→ Selected excerpt
= Živorad Milosavljević =

Serbian politician

Živorad Milosavljević (Живорад Милосављевић; born 17 February 1956) is a politician in Serbia. He has served as the president (i.e., mayor) of Sopot, a municipality in the city of Belgrade, since 1989, making him the longest continually serving mayor in Serbia. Milosavljević was also a member of the National Assembly of Serbia from 1999 to 2001 and has served in the City Assembly of Belgrade. Formerly a member of the Socialist Party of Serbia and for many years the leader of his own independent political movement, Milosavljević is now a member of the Serbian Progressive Party.

==Early life and private career==
Milosavljević was born in Rogača, Sopot, in what was then the People's Republic of Serbia in the Federal People's Republic of Yugoslavia. He graduated from the University of Belgrade Faculty of Law in 1979 and worked at TP "Ropočevo" Sopot from 1980 to 1982. He was subsequently a judge for misdemeanour offences from 1982 to 1986; in a 2010 interview, he said that he focused on preventative measures over punishment. Between 1986 and 1989, he worked as secretary of the municipal assembly of Sopot. He is now a farmer in private life.

He contracted COVID-19 in 2020 and recovered after being hospitalized for thirteen days.

→ Provided material
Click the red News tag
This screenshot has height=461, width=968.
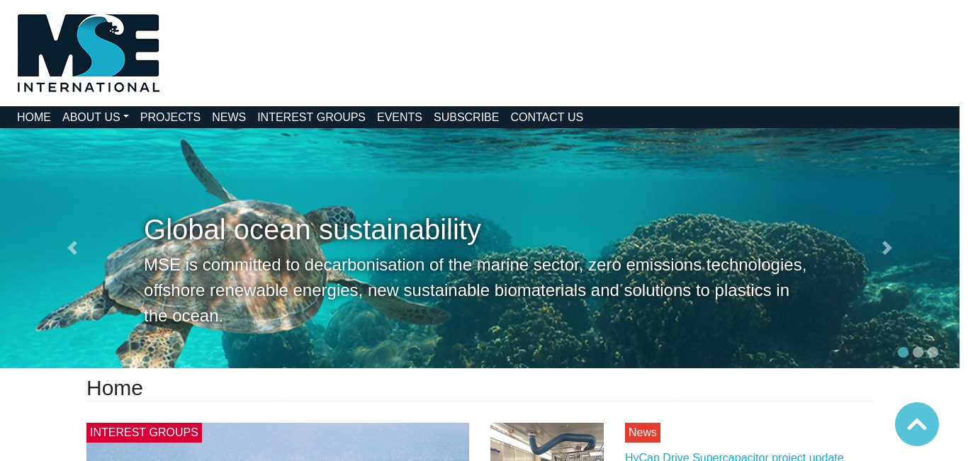coord(643,433)
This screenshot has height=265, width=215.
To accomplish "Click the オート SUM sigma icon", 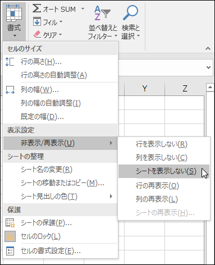I will (x=36, y=8).
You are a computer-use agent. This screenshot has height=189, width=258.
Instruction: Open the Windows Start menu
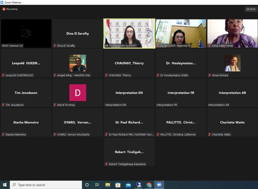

→ Task 1
List each position Milosavljević held before becoming president of Sopot in 1989, as given in the Živorad Milosavljević biography, along with the years for each.
→ Task 2
According to the Živorad Milosavljević biography, how long was he hospitalized with COVID-19?
→ Task 3
Write a continuation of the Živorad Milosavljević biography, starting after its final sentence.
The items have no connection to the Živorad Milosavljević biography.

→ Exercise answer 1
- Worked at TP "Ropočevo" Sopot, 1980 to 1982
- Judge for misdemeanour offences, 1982 to 1986
- Secretary of the municipal assembly of Sopot, 1986 to 1989

→ Exercise answer 2
Thirteen days.

→ Exercise answer 3
==Politician==
===Member of the League of Communists and the Socialist Party===
Milosavljević became politically active as a member of the League of Communists of Serbia. While still serving as secretary of the Sopot assembly, he led a movement assisting farmers in Rogača who complained that they did not have access to telephones. This increased his profile in the municipality, and he was first elected as mayor of Sopot and a member of the Belgrade city assembly in the 1989 Serbian local elections, the last to be held while Serbia was a one-party socialist state. The League of Communists was succeeded by the Socialist Party of Serbia in 1990; Milosavljević became a member of the new party and was re-elected under its banner following the restoration of multi-party democracy in the early 1990s. The Socialist Party was the dominant party in Serbia during the 1990s, with its members controlling most government institutions during Slobodan Milošević's authoritarian rule.

Milosavljević was elected again in Sopot and Belgrade in the 1996 local elections, which saw the opposition Zajedno (Together) movement briefly take power at the city level.

The Socialist Party contested the 1997 Serbian parliamentary election at the head of an alliance that also included Yugoslav Left and New Democracy. Milosavljević appeared on the alliance's electoral list in the Čukarica constituency (which included Sopot), receiving the tenth position out of twelve. The alliance won four seats in the division, and Milosavljević was not initially chosen for a mandate. (From 1992 to 2000, one-third of the mandates in Serbian parliamentary elections were awarded to candidates on successful lists in numerical order, with the other two-thirds assigned to other candidates on the lists at the discretion of the successful parties and coalitions. Milosavljević could have been awarded a seat in 1997 despite his low position on the list, but this did not occur.) The Socialists won the election overall and formed a new government.

New Democracy later left the SPS-led alliance, and on 15 July 1999 the Socialist Party formally revoked the mandates of the New Democracy parliamentarians. This created a number of vacancies, one of which was in Čukarica; Milosavljević was chosen to receive the vacated mandate and served in the national assembly for the next two years as a supporter of the administration.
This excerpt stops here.